* Por Deborah Prado Reis Ferraz, Recepcionista. Atualização e Prática da Lei Maria da Penha e Direito das Mulheres pela Faculdade de Direito Professor Damásio de Jesus (FDDJ). Graduada em Direito pela Faculdade Cenecista de Varginha (FACECA).

Em agosto deste ano, celebramos o 12º aniversário de um regulamento revolucionário: Lei Maria da Penha, 11.340/2006!

Foto: Ricardo Rotundo

Mais do que a oportunidade de tomarmos ciência dos dados reais e atualizados acerca da violência contra a mulher, em suas vastas manifestações, a lei é inovadora e visionária em diversos aspectos. Foi a primeira legislação, por exemplo, que supera o conceito de “mulher” apenas através da biologia.

Nela, considera-se o conceito de gênero: qualquer pessoa que se identifique como mulher – o que não está ligado necessariamente ao sexo biológico. O conceito por si só legitima uma nova construção social, muito mais inclusiva e abrangente.

Se uma pessoa sofre qualquer tipo de violência – por ser ou por se identificar como uma mulher – enquadra-se então na violência de gênero e, portanto, a Lei Maria da Penha é o instrumento ideal que incidirá sobre o caso concreto.

Esta foi, ainda, a primeira legislação a conceituar casais homoafetivos como “família”. Não apenas na busca pela segurança e pela vida das mulheres, esta é uma lei percursora de igualdade, moderna e atualizada com a sociedade em que vivemos.

Uma legislação específica se fez necessária em razão dos reincidentes casos de violência contra as mulheres. Violência, por sua vez, pode ser considerada toda ação ou omissão que cause morte, sofrimento físico, sexual, moral, psicológico ou patrimonial à mulher.

No Brasil, uma mulher é assassinada a cada uma hora e trinta minutos. A cada quinze segundos, uma mulher é espancada. A cada três mulheres, uma sofre violência. Somos o quinto país do muito com o maior índice de violência contra pessoas do gênero feminino. São estes dados alarmantes que sustentam a necessidade de uma lei tão representativa e, também através desta nova regra, tais tipos de violência deixaram de ser considerados como “menor potencial ofensivo”.

Antes desta inovadora legislação, os agressores de mulheres contavam com medidas despenalizadoras: transação penal, conciliação, prestação pecuniárias, pagamento isolado de multas, entre outros. Hoje, essas medidas são inaplicáveis para tais casos.

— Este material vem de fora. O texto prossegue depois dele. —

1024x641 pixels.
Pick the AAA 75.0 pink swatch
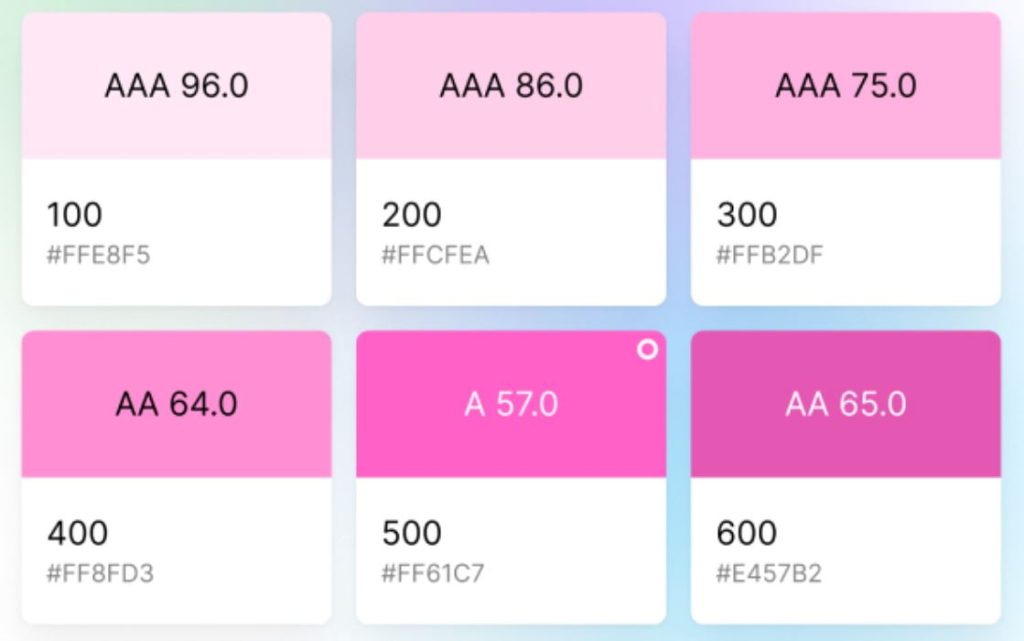[x=846, y=86]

Para que haja a incidência das determinações previstas pela Lei 11.340/2006, a violência contra a mulher – considerada em razão de seu gênero, deve acontecer no campo de abrangência apontado como “âmbito da unidade doméstica”: espaço de convívio permanente de pessoas, com ou sem vínculo familiar – inclusive as esporadicamente agregadas; ou, no “âmbito da família”: comunidade formada por indivíduos que são ou se consideram aparentados, unidos por laços naturais, por afinidade ou por vontade expressa; ou, ainda, em qualquer relação íntima de afeto, independente de tempo de convivência.

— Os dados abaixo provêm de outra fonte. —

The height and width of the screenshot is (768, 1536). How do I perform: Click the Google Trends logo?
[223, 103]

Isto é, não há necessidade de coabitação para que se configure “violência doméstica”: a abrangência desta legislação é grandiosa e capaz de agregar diversos conceitos.

Uma vez que qualquer ato violento – violência física, psicológica, moral, patrimonial, sexual, além de ameaças – transcorra em seu lar, ou esteja atrelado à familiares, ou em qualquer relação de afeto, haverá a proteção incondicional da Lei Maria da Penha – que leva esse nome em homenagem a sua percursora.

Vítima de seu marido e também de uma legislação arcaica, Maria da Penha esperou 19 anos por justiça e segue mudando realidades. A ONU considerou a lei 11.340/2006 como uma das três melhores legislações do mundo no enfrentamento à violência contra as mulheres, mas, em troca de métodos possíveis de chegar à justiça, Maria da Penha sofreu danos irremediáveis. Sua vida, portanto, está dedicada a mudar outros finais, de pessoas como ela, eu e você. Através de sua luta incansável, conseguiu atenção o suficiente para que esta legislação fosse pensada e construída para preservar nossas vidas, ainda alvo de tanto preconceito e dissemelhança.

Esta lei é produto do que nossa demanda social instiga, mas, sobretudo, é o resultado de todas as esperanças existentes e testadas nesta mulher que, de sua dor, empenhou-se para mudar outros destinos.